Talks over a move that would see star centre Jack Eichel get his fresh start are beginning to ramp up, and with his obvious first-line talent, it would be reasonable for the Sabres to demand a high first-rounder in the 2021 or 2022 Draft.
The same could arguably be said for Sam Reinhart, who has eclipsed the 20-goal mark in five of his six full seasons in the NHL, presenting the Sabres with an opportunity to load up on prospects right at the start of this new beginning.
Finding the right trade partner is always crucial for NHL teams, with plenty of examples of other teams fleecing each other or even making subsequent moves that make many question the initial trade – such as the two trades involving Mike Hoffman moving from Ottawa to San Jose and then on to Florida.
For the Buffalo Sabres, there could be an intriguing trade partner in the form of the league’s youngest team – the Seattle Kraken.
The Kraken will select one player from every other NHL team, except the Vegas Golden Knights, in the upcoming Expansion Draft, but will also have the opportunity to draft their first prospect when they are on the clock with the second-overall pick in the regular Entry Draft.
This year’s draft is a legitimate question mark for many, with the talent expected to be of a lower quality compared to previous years, and with very few opportunities for prospects to play, let alone be scouted in great depth.
This has led many to value 2022 picks more highly, and the opportunity to land legitimate NHL players could be enticing to many teams this year – which presents the Kraken with an interesting dilemma.
The aforementioned players, Eichel and Reinhart, would be legitimate top-line players for most teams in the NHL, and both would arguably be better than any other forward that Seattle could select in the expansion draft.

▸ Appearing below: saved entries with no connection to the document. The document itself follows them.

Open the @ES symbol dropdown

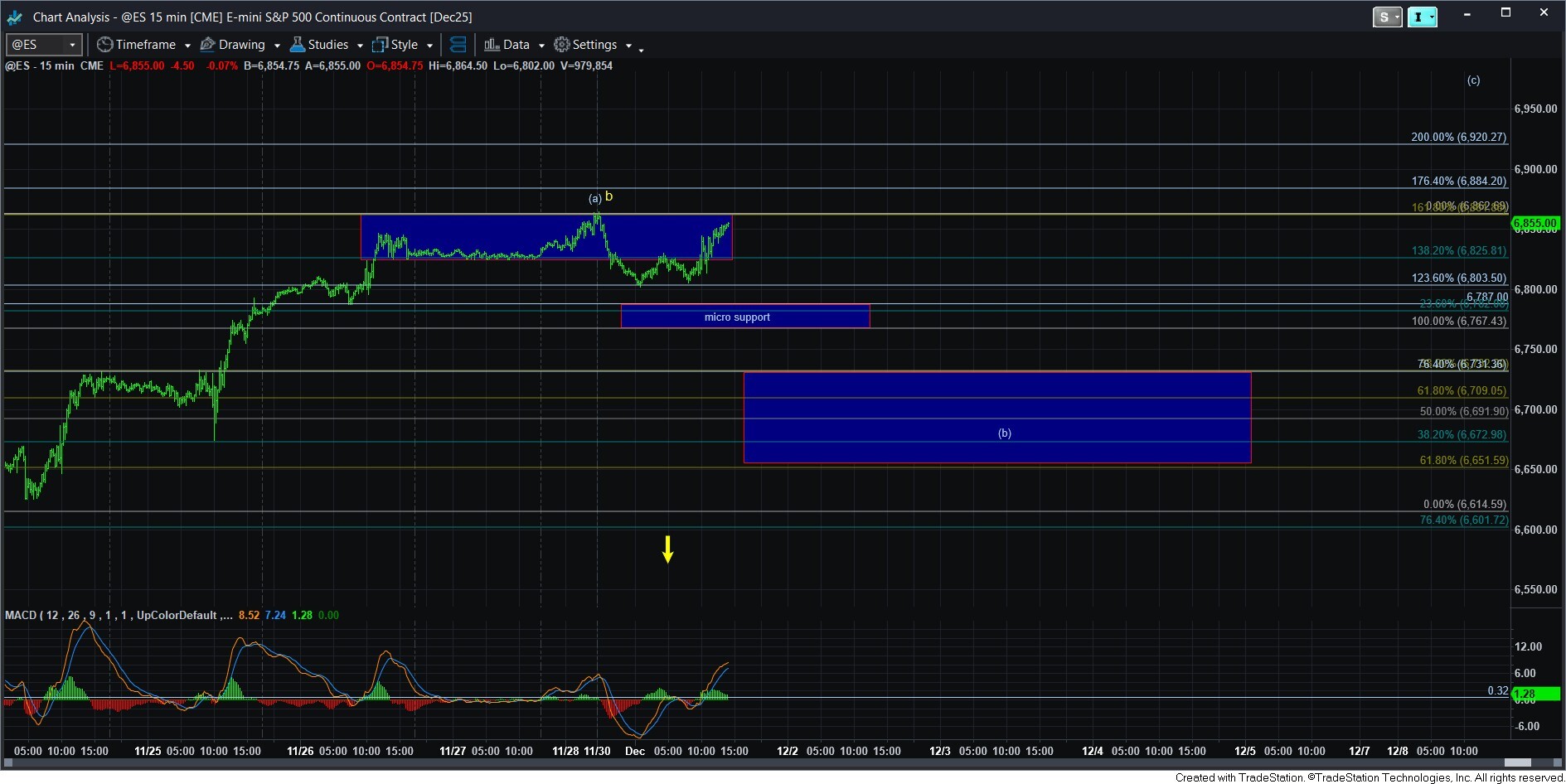pos(73,45)
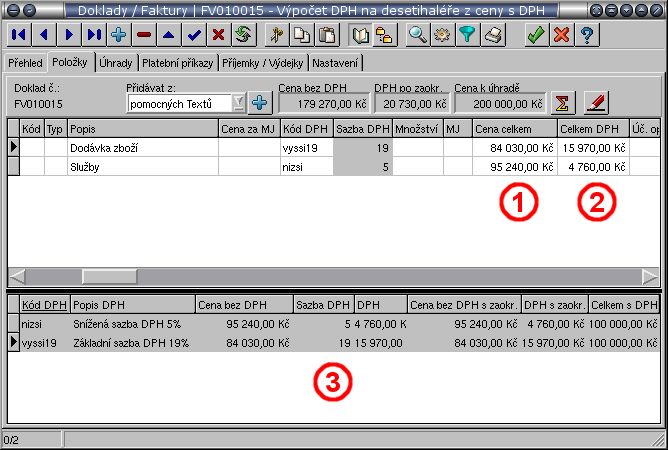Screen dimensions: 668x450
Task: Click the eraser clear icon
Action: click(x=596, y=102)
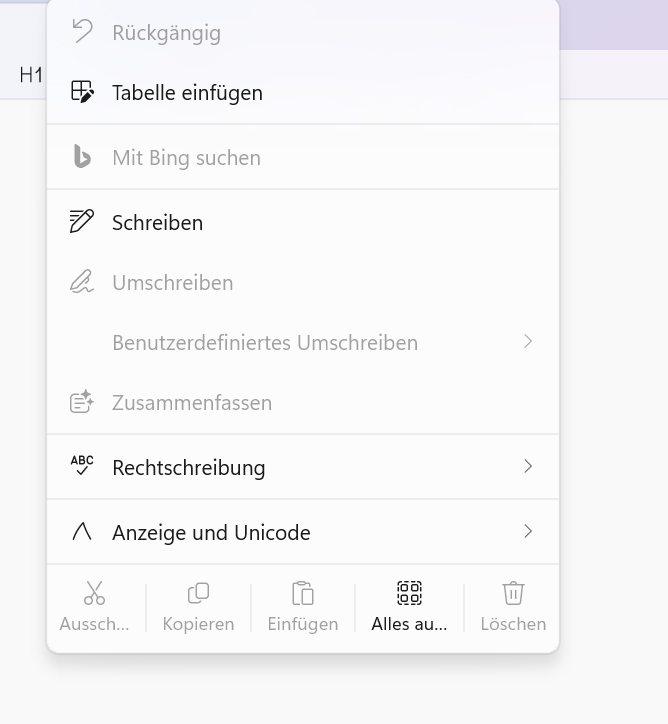The width and height of the screenshot is (668, 724).
Task: Select the Tabelle einfügen menu entry
Action: 303,92
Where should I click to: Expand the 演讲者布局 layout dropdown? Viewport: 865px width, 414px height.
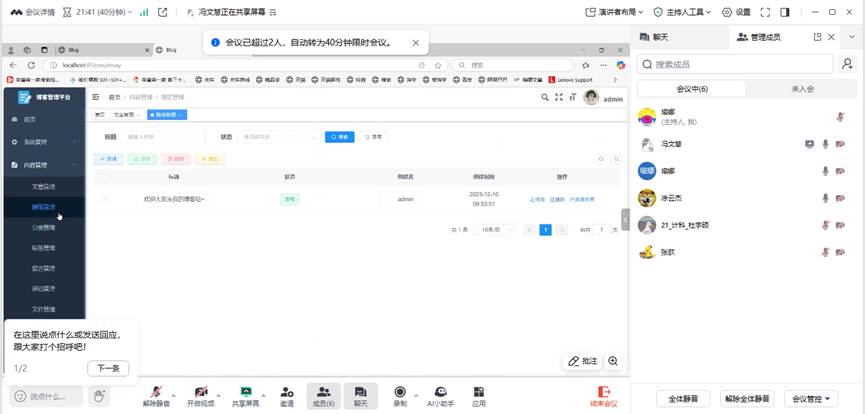coord(612,12)
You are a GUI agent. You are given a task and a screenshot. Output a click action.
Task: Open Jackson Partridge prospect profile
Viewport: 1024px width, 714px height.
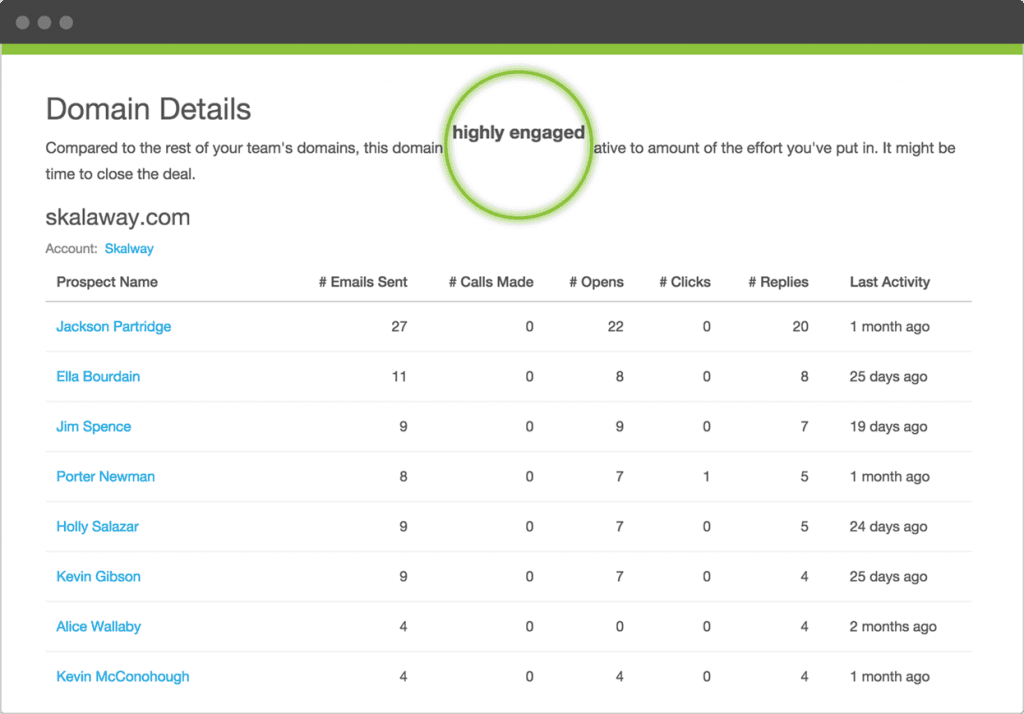[113, 327]
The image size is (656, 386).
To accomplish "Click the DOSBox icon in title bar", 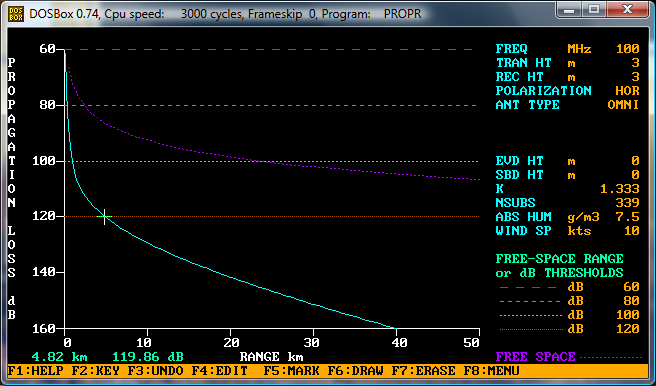I will (16, 14).
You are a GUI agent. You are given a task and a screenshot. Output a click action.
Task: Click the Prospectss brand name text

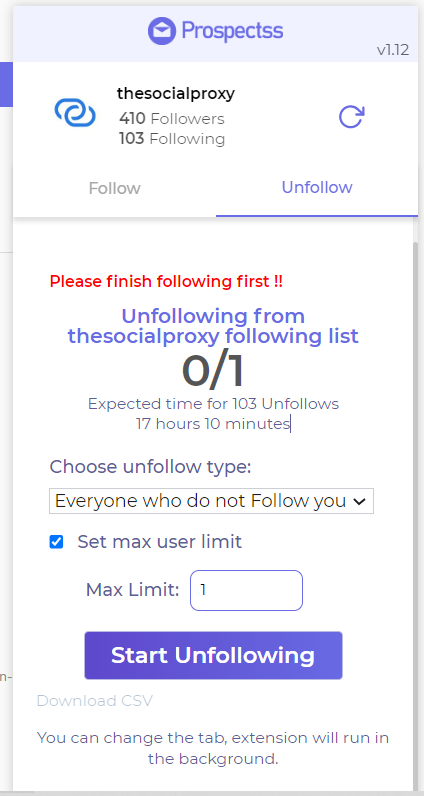232,31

For the Kraken, the opportunity to land a player that could become one of the faces of the fledgling franchise in exchange for the second-overall pick, which there is still no true consensus over who should be taken with it, may be something that is beneficial to both sides.
The pick and the player would likely be part of a package deal, perhaps with the Sabres even trying to find a way to persuade the Kraken to select a specific player from them in the expansion.
With Buffalo eager to stockpile prospects and work on building a young roster with plenty of potential over the coming seasons, having the first two selections in this year’s draft would give them that opportunity.
For Seattle, allowing a high pick that has arguably more questions around it than answers to be moved in exchange for an immediate, impact player, may be something that both sides could be willing to hold talks over.
There could be a mutual benefit in many ways if the Buffalo Sabres and Seattle Kraken were to begin a dialogue over their respective situations, and it could be something that gains traction as the off-season grinds along and the dates of the expansion and entry drafts grow closer.